A simple thought experiment suggests why this is so. As UCLA’s Sokoloff and Yale’s Naomi Lamoreaux observed in a 1997 paper, “Imagine a world in which there was no patent system to guarantee inventors property rights to their discoveries. In such a world, inventors would have every incentive to be secretive and guard jealously their discoveries from competitors [because those discoveries] could, of course, be copied with impunity.

This is the world of trade secrets.

“By contrast,” the authors noted, “in a world where property rights in invention were protected, the situation would be very different. Inventors would now feel free to promote their discoveries as widely as possible so as to maximize returns either from commercializing their ideas themselves or from [licensing] rights to the idea to others. The protections offered by the patent system would thus be an important stimulus to the exchange of technological information in and of themselves. Moreover, it is likely that the cross-fertilization that resulted from these information flows would be a potent stimulus to technological change.”

 

Patents and the Real World

In the real world, one need only look at the smartphone industry to see the truth of that thought experiment. Only a strong patent system enabling the licensing and cross-licensing of proprietary technology across four very disparate industries —telephony, electronics, computing and software — could have produced the successful smartphone industry that we enjoy today.

The response of some critics to all this evidence is, “Yes, but you can’t prove causation.”

And it’s true, one cannot prove theoretically that the patent system by itself causes higher rates of innovation and economic growth. That’s because the exogenous factors — the dynamism of markets, the efficacy of legal and governmental institutions, the availability of capital, and the role of countless other factors — are far too complex and interdependent to isolate causation to patents alone.

It’s like trying to pinpoint ultimate causation in the weather. It can’t be done.
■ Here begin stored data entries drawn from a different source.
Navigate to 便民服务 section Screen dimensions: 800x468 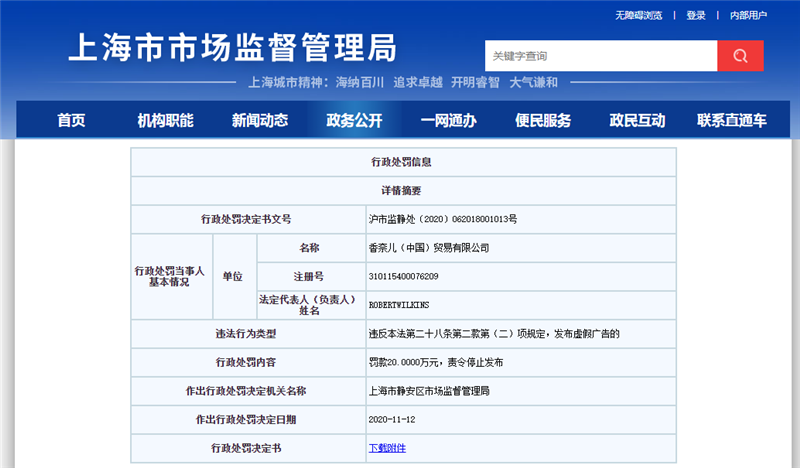tap(543, 121)
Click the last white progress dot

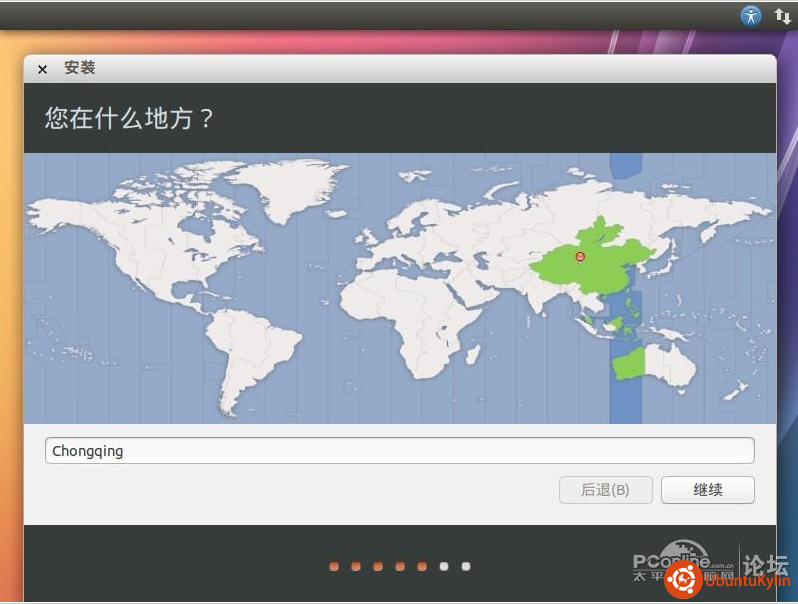(x=466, y=567)
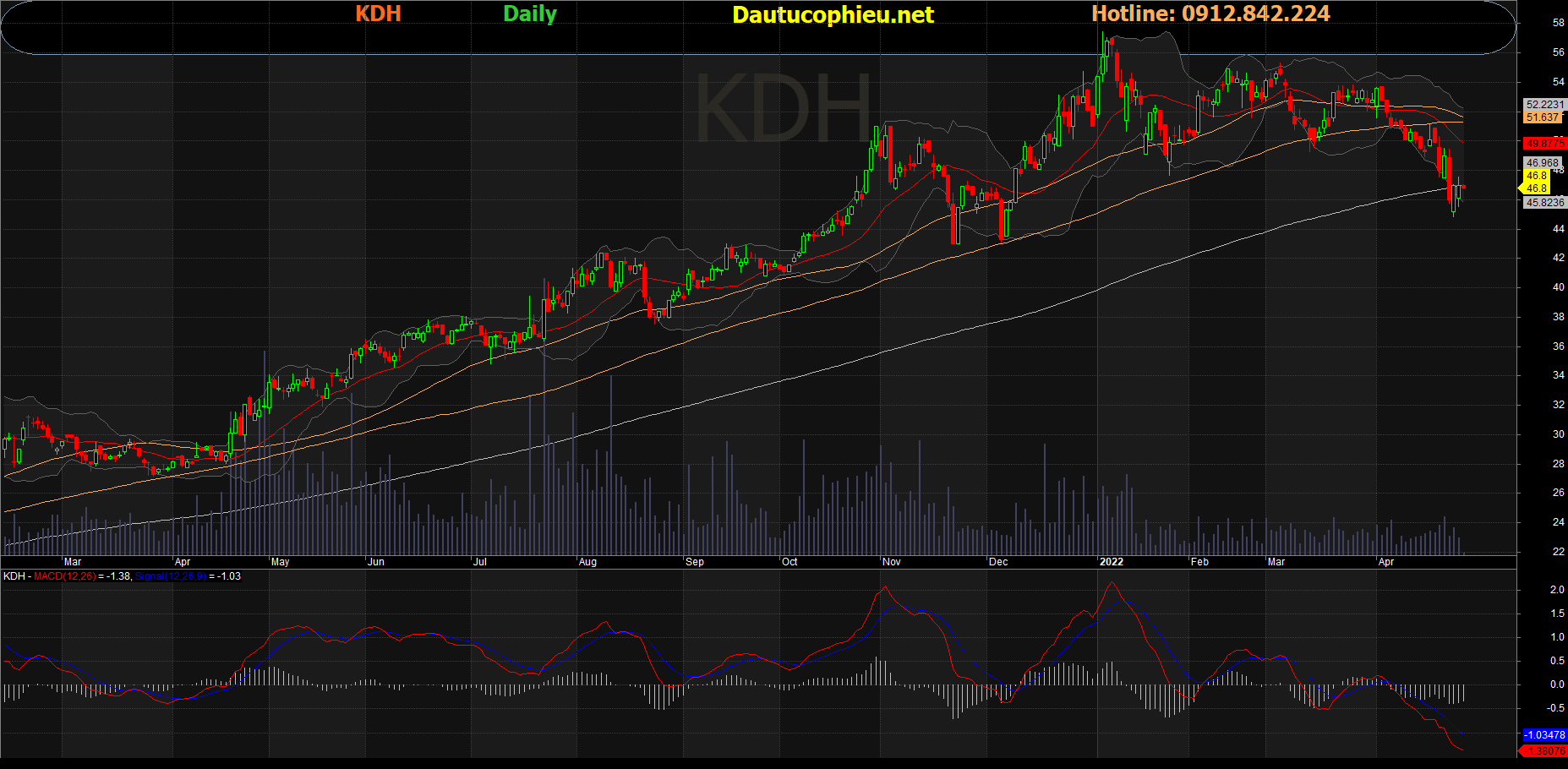Click the red -1.38076 MACD value tag
The image size is (1568, 769).
[1544, 750]
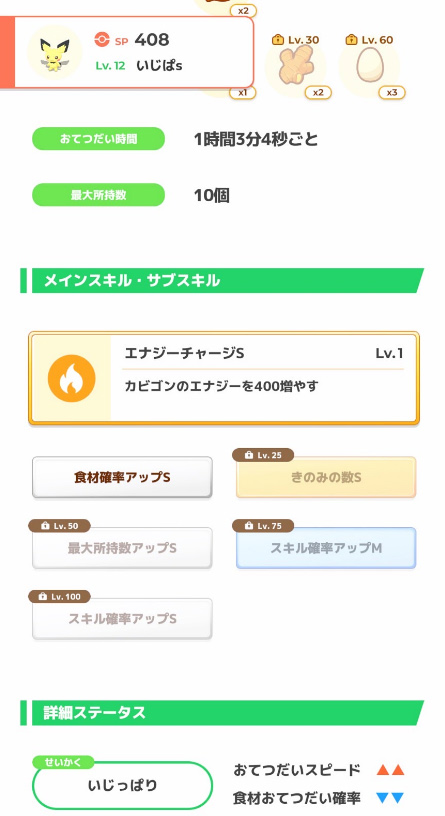The width and height of the screenshot is (445, 816).
Task: Select the locked スキル確率アップS sub skill
Action: click(122, 619)
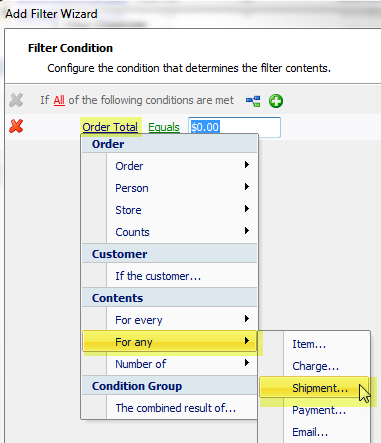Choose 'The combined result of...' entry
381x443 pixels.
click(x=170, y=408)
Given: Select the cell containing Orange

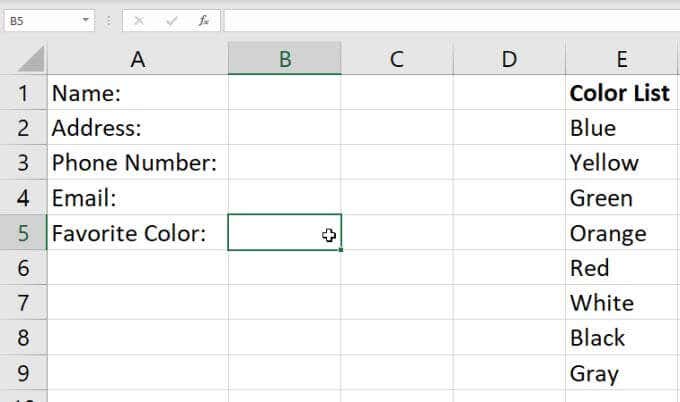Looking at the screenshot, I should pos(608,233).
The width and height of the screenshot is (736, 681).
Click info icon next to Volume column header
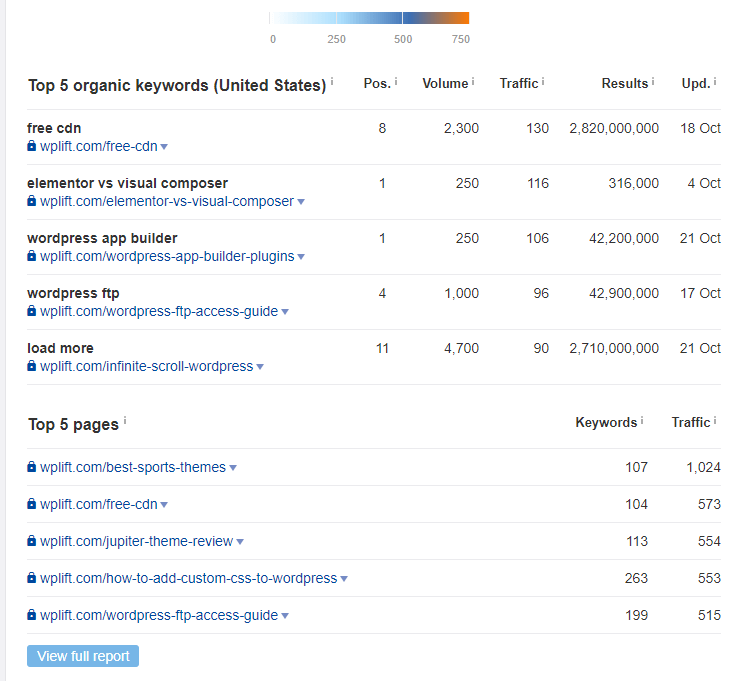tap(473, 82)
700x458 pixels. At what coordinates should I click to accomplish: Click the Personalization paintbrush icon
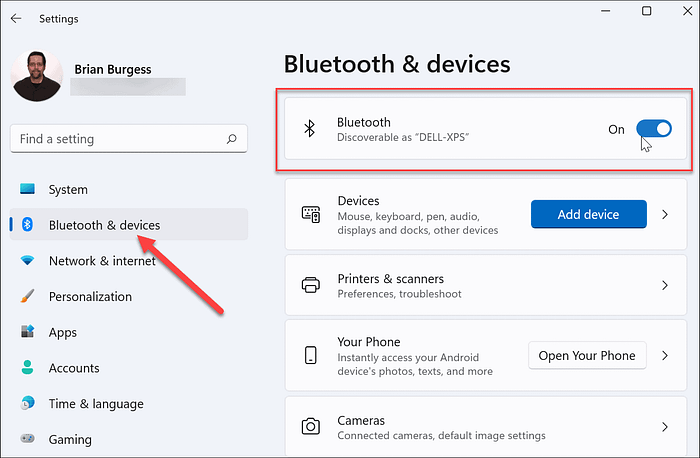[x=27, y=296]
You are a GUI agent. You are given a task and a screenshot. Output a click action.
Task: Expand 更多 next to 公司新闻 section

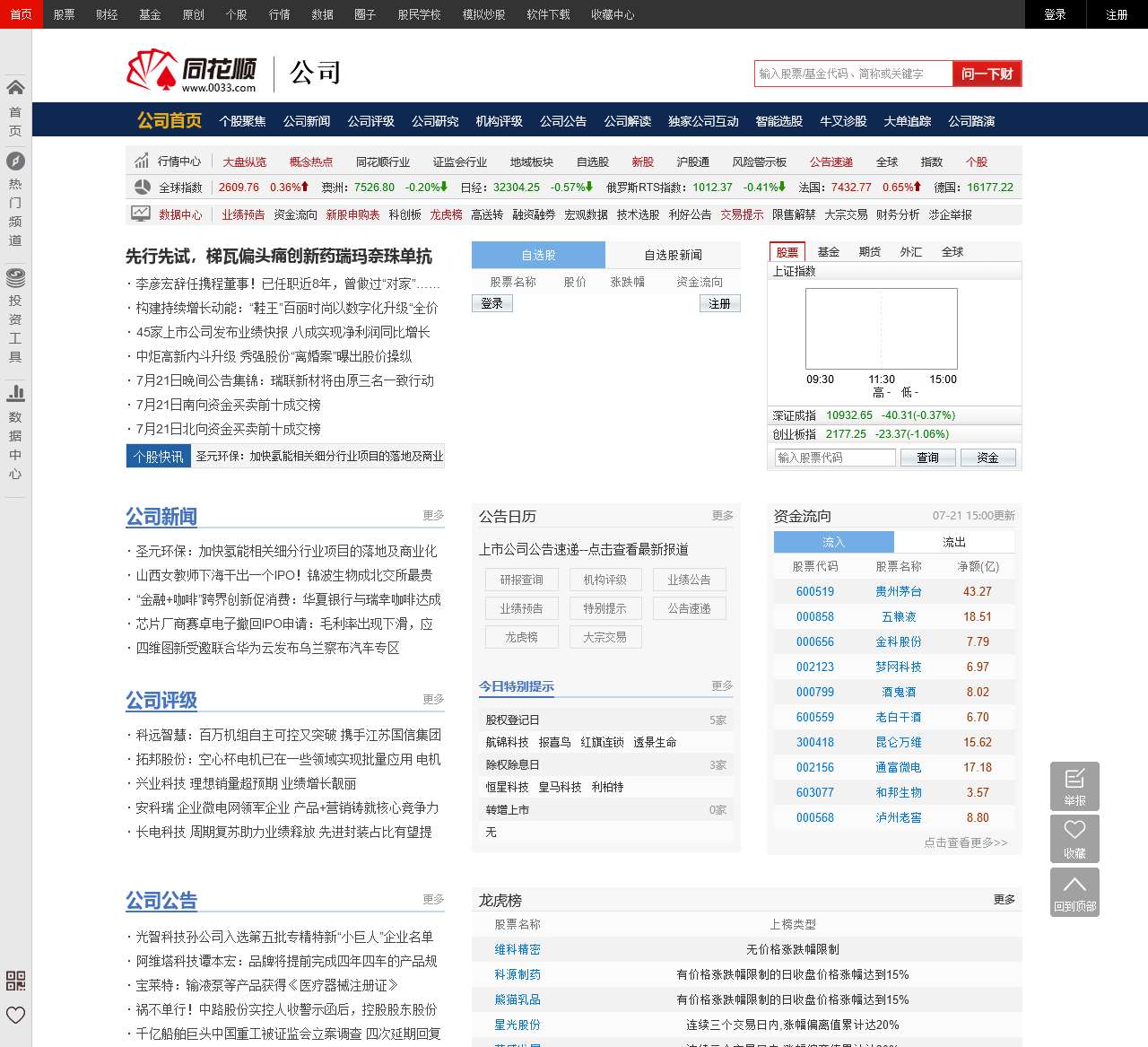tap(433, 516)
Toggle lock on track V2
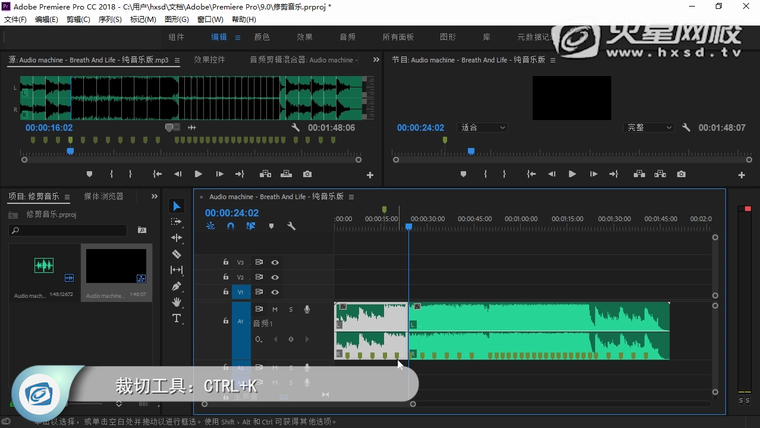Image resolution: width=760 pixels, height=428 pixels. point(226,277)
But by the same token, one also cannot prove that free market capitalism — isolated from all the legal, educational, economic, governmental and cultural institutions that surround it in any country — causes more economic growth than a government-planned socialist economy. Yet we all know without a doubt from real-world experience — including the fact that 74 years of socialism in the Soviet Union failed to produce even a decent refrigerator — that free markets are strongly correlated with greater economic prosperity.

The same is true of the patent system: on balance and over the long term, patents are strongly correlated with increased innovation, knowledge sharing, and economic growth.